日本企業の“悪習”に変化?「オフィスのムダ」で思い浮かぶものといえば…

まいじつ



(C)PIXTA

先進諸国と比べてIT技術の導入がはるかに遅く、「リモートワーク後進国」として知られる日本。しかし、新型コロナウイルスが引き起こした未曽有の混乱によって、日本社会では新たな〝働き方改革〟が達成されつつあるようだ。

株式会社ビズヒッツは今年7月、「オフィスワークのムダに関する意識調査」を実施。リモートワークとオフィスワークの両方を経験した男女1010人に「リモートワークとオフィスワークどちらがいいか」を尋ねた結果、合計で67.4%の人が「リモートワークの方がいい」と考えていることがわかった。

また「オフィスワークでムダだと思うことは何か」と質問したところ、最多となる6割以上の人が「通勤時間」と回答。2位は「会議・朝礼」となっており、回答者からは「無駄に長い会議は省略しても成り立つことが証明された」(30代 男性 営業職)、「定例会議はWebで十分。ただの数字発表会だった」(30代 男性)などの意見があがっている。
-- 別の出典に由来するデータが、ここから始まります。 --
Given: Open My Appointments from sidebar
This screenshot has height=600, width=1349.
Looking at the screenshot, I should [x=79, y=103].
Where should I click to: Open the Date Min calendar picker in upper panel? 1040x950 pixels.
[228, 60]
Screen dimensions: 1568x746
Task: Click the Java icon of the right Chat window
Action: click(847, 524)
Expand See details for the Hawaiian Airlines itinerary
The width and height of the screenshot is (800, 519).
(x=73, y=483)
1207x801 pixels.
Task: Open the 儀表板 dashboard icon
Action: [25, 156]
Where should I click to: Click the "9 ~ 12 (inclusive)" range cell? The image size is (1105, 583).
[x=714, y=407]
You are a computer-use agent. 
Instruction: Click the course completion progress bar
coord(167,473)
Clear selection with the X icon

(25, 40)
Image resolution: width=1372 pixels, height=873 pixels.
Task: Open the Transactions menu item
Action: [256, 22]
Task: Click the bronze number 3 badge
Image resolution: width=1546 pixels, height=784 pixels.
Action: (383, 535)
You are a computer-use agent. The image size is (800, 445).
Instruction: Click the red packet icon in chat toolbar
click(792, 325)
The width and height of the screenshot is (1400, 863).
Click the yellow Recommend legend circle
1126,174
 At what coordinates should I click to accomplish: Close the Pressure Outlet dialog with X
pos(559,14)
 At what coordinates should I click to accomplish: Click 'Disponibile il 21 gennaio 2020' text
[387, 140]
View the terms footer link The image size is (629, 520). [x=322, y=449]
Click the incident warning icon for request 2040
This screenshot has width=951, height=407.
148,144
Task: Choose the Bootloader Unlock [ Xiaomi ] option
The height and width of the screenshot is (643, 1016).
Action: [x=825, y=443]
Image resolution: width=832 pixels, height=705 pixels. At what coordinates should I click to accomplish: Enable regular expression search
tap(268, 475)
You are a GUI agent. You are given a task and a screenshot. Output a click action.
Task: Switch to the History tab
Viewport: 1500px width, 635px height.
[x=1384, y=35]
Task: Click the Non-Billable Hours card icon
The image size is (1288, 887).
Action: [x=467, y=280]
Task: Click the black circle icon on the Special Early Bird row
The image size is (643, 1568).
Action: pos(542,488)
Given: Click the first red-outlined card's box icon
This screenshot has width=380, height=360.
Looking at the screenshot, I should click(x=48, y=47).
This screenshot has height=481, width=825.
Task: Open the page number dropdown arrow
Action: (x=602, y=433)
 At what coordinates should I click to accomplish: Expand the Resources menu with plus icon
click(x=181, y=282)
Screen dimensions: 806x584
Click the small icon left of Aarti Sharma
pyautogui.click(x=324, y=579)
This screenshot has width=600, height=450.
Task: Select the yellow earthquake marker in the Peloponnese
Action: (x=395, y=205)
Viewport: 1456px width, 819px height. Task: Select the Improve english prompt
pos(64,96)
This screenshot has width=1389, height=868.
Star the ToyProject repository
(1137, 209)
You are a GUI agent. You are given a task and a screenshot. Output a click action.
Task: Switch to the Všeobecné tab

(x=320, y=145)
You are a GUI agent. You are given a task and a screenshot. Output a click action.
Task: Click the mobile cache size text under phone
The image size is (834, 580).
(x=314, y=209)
それ以外には、「雑談」や「紙の資料」といった回答も。「ランチの時間やお金」を無駄だと感じる回答者からは、「親しくもない人たちと休憩時間を合わせて食事をするのは、時間の無駄と改めて思った」(30代 女性 WEBディレクター)、「ランチ代がムダ。同僚とのおつきあいも兼ねていたが、月あたりの費用が大きいことに気づかされた」(30代 女性 事務職)といった声があがっていた。

日本にリモートワークは根付くのか


コロナによる〝強制リモートワーク化〟によって、日本では多くのビジネスパーソンがオフィスワークのデメリットに気付きつつある様子。しかし、働く人間の意識が変わっても、技術の支えがなければ根本的な解決にはならない。

たとえば物理的な制約が多いオフィスワークから脱却するためには、インターネット上でさまざまなサービスを活用する「クラウド・コンピューティング」の導入が必要不可欠。だがガートナー ジャパン株式会社が発表した「日本におけるクラウド・コンピューティングに関する最新の調査結果」によると、日本におけるクラウド・コンピューティングの導入率は、今年1月の時点で平均18%にとどまっている。

現状では、日本企業のリモートワークは場当たり的な対症療法にすぎない。はたして日本が「リモートワーク先進国」へと成長する日はやってくるのだろうか。